While the March 2019 Brain Injury Awareness Month has come to a close, our theme for the month, Super Self-Care has not. Self-care is an important part of our recoveries, journey forward and day-to-day lives.
Let’s keep it up, shall we?
Here’s to your health, self-care process, and empowerment!
(Editor’s note: Is cleaning a chore or is it a practice of self-care? BEST gives a warm welcome to BEST guest blogger Marysa Rogozynski, who has some important and compelling points on cleaning and will make you see cleaning in a brand new way! Thanks, Marysa! KT).
If someone would have told me that cleaning is therapeutic, I would have thought they were crazy.
Why on earth would someone want to clean for fun, or willingly for that matter?
Cleaning is called a chore for a reason, right?
Well, that’s what I thought….
If cleaning was a chore, it would be a project.
If cleaning was a choice, it would be a practice.
If we practice, then it can become a habit. If it becomes a habit, then hopefully it is helping benefit our life.
BOOM! Mind is blown!
Okay… so maybe it is not that extreme or simple, but I did a little investigating and cleaning can actually become a healthy habit; it just takes a little practice.
Don’t believe me? Well, here is some interesting information on the benefits of cleaning.
1. You begin to feel healthier.
2. With a clean space, you may feel more comfortable inviting friends over.
3. Quick burst of energy, and a little bit of physical exercise.
4. Increased productivity and be a distraction for the thoughts and emotions inside your head.
5. It can give you a sense of accomplishment.
6. Increase in a positive mood. It can also help calm anxiety and decrease feelings of depression.
7. A feeling of having more control in your life. Hey, this one can help with anxiety and depression, too!
See, it’s not so bad, right?
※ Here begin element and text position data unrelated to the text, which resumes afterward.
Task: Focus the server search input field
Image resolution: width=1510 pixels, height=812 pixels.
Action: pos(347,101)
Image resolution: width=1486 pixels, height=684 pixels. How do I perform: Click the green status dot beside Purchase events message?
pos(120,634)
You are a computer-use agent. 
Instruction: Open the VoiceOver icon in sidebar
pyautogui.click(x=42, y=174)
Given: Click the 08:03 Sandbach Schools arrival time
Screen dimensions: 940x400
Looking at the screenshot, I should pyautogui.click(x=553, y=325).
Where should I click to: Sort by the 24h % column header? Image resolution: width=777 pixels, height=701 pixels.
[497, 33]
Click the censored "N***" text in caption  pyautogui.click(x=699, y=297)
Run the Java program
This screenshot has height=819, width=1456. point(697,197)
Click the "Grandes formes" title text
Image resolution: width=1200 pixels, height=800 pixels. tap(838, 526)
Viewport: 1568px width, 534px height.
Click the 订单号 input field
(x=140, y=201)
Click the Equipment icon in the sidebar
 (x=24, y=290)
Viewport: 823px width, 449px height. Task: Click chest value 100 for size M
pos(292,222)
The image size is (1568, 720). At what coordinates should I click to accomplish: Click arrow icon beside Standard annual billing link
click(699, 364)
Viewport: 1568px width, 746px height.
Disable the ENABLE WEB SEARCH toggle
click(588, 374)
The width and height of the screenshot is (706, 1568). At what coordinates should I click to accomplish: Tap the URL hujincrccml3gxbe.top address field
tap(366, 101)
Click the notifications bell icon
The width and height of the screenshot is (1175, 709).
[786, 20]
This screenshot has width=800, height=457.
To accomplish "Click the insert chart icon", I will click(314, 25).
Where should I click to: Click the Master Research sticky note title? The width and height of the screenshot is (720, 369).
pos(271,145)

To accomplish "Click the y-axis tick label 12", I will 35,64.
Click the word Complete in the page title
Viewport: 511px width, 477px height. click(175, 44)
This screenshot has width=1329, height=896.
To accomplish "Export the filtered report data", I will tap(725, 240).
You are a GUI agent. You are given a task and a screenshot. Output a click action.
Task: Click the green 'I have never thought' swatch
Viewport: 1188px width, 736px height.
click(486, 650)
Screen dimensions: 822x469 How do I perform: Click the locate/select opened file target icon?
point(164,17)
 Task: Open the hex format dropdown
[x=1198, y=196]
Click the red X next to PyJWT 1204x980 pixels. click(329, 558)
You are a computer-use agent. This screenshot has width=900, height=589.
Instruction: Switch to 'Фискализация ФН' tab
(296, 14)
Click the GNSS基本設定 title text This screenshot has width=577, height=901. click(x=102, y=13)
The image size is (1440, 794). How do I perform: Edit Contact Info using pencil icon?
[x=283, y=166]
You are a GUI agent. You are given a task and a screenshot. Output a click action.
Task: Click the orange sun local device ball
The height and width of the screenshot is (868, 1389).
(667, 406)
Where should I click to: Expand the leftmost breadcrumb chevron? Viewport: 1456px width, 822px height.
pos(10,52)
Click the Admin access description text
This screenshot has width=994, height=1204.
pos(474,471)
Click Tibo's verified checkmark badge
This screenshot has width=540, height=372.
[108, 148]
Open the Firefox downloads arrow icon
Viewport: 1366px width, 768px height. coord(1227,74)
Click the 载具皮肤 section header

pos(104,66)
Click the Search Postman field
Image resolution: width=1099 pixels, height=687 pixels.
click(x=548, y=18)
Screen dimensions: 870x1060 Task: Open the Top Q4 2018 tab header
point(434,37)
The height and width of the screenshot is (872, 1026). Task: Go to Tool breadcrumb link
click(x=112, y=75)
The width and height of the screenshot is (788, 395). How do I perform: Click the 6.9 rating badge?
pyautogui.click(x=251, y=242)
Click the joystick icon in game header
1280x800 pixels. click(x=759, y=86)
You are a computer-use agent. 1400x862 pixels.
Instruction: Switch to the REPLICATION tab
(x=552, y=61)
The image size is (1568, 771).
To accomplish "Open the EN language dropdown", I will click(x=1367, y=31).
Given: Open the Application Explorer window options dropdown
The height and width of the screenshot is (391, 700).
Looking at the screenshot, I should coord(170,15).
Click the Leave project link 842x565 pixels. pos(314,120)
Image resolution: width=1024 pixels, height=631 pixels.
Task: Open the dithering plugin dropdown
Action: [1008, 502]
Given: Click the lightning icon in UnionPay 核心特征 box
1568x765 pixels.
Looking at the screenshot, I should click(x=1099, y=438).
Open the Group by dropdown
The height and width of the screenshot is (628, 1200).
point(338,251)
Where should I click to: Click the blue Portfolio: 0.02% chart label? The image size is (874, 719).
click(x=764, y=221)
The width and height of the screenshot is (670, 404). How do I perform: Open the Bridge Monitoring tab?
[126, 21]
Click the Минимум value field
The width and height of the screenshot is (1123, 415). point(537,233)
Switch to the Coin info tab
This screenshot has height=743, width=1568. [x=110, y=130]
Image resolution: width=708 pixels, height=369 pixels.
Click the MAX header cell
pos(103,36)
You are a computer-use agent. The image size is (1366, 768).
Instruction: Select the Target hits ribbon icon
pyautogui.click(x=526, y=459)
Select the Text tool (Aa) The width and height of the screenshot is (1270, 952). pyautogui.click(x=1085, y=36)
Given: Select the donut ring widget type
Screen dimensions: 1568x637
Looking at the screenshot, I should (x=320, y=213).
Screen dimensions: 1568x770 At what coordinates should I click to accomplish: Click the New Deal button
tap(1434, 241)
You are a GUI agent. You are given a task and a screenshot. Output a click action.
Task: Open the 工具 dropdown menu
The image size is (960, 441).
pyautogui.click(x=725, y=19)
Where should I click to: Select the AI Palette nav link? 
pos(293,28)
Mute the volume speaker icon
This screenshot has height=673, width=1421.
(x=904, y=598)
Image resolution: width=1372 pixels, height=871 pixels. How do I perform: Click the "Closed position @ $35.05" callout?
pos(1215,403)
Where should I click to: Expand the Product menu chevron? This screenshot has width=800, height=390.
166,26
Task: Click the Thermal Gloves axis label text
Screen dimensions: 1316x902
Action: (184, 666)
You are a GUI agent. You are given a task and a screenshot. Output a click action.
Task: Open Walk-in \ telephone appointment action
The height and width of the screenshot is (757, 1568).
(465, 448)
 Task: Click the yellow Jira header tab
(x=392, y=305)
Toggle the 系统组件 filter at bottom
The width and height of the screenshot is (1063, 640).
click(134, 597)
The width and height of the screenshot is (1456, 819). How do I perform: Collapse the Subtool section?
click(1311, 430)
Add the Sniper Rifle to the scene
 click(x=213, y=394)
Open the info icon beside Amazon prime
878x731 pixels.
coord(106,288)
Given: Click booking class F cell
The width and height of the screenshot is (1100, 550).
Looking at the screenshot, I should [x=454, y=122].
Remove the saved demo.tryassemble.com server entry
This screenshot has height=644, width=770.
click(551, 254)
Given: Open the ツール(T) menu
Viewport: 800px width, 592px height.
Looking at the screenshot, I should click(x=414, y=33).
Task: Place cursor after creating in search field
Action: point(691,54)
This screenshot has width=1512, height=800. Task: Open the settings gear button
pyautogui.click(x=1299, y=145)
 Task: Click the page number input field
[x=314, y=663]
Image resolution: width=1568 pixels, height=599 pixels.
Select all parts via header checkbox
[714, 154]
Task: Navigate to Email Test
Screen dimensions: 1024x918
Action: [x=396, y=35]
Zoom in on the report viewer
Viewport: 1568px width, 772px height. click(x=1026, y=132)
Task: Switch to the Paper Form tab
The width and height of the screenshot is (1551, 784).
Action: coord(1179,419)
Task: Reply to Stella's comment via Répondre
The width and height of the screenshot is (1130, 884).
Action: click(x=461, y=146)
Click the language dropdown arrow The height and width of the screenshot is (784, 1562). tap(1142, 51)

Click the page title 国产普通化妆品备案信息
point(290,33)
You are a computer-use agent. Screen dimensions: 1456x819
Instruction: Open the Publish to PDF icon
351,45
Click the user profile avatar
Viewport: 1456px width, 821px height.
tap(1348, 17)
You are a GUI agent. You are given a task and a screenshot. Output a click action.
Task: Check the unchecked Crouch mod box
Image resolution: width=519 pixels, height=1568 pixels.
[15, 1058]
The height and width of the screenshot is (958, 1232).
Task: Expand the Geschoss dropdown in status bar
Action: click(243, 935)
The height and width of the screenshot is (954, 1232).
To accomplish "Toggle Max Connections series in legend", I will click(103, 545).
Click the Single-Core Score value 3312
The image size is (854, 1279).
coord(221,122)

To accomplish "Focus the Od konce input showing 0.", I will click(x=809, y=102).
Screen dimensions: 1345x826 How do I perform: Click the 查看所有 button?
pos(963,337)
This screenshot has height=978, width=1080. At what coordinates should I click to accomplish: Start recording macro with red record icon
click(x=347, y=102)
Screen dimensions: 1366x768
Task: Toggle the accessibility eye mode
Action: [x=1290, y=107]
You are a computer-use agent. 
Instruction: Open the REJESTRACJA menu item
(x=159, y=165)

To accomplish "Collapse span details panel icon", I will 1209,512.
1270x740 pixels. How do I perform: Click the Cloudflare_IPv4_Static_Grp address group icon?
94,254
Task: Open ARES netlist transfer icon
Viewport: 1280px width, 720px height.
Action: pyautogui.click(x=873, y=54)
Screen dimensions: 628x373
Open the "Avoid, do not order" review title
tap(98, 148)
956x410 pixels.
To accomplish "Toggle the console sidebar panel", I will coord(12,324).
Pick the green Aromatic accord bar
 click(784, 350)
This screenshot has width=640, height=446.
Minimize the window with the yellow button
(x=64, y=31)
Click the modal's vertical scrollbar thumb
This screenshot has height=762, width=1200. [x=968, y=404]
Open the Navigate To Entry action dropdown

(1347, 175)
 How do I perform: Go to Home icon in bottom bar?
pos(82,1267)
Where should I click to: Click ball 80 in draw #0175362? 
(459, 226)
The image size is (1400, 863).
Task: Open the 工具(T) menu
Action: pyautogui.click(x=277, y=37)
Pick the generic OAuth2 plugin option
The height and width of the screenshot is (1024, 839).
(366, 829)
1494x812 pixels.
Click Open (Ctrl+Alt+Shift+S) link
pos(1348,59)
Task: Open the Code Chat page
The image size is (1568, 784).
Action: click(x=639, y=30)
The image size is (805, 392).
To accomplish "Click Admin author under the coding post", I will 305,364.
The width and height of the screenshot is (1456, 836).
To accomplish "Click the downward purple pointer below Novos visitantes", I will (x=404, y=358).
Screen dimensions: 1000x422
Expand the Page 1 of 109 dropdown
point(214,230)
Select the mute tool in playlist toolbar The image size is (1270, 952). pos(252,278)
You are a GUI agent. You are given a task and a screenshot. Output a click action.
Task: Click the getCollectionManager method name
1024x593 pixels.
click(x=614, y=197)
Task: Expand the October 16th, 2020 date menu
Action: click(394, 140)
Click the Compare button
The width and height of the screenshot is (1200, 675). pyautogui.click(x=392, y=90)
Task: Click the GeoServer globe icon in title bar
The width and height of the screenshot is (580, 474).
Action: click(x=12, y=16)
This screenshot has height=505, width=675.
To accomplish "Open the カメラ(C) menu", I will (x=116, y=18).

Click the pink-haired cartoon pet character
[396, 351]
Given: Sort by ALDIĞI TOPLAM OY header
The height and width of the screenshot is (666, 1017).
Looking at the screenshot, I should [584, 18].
Well, if you are like me and lack the motivation to do things, or doing too much work at once is very strenuous, I have a few tips for you!
1. Don’t tackle everything at once.
When we trying to clean everything at once it can take its toll on us. We start losing some energy, our brains might feel tired, and it can feel boring and tedious.
2. Pick one room or task to start with.
You know what is most important to you. If when you first walk into your house or apartment and there is a mess everywhere, which gives you anxiety or you lose things, start there.
If you have mail laying around and you need to file it, start there. Whatever the task may be, you decide what is most important in this current moment and time.
3. Once you have picked a task or room to clean, write it down.
By writing down the task at hand it can serve two purposes. The first is to help with memory.This allows you to keep track of what you are doing, in case you get distracted or forget what you are doing.
The second is it gives us something to check off later! It is a nice way to show that you have accomplished something that you set out to do.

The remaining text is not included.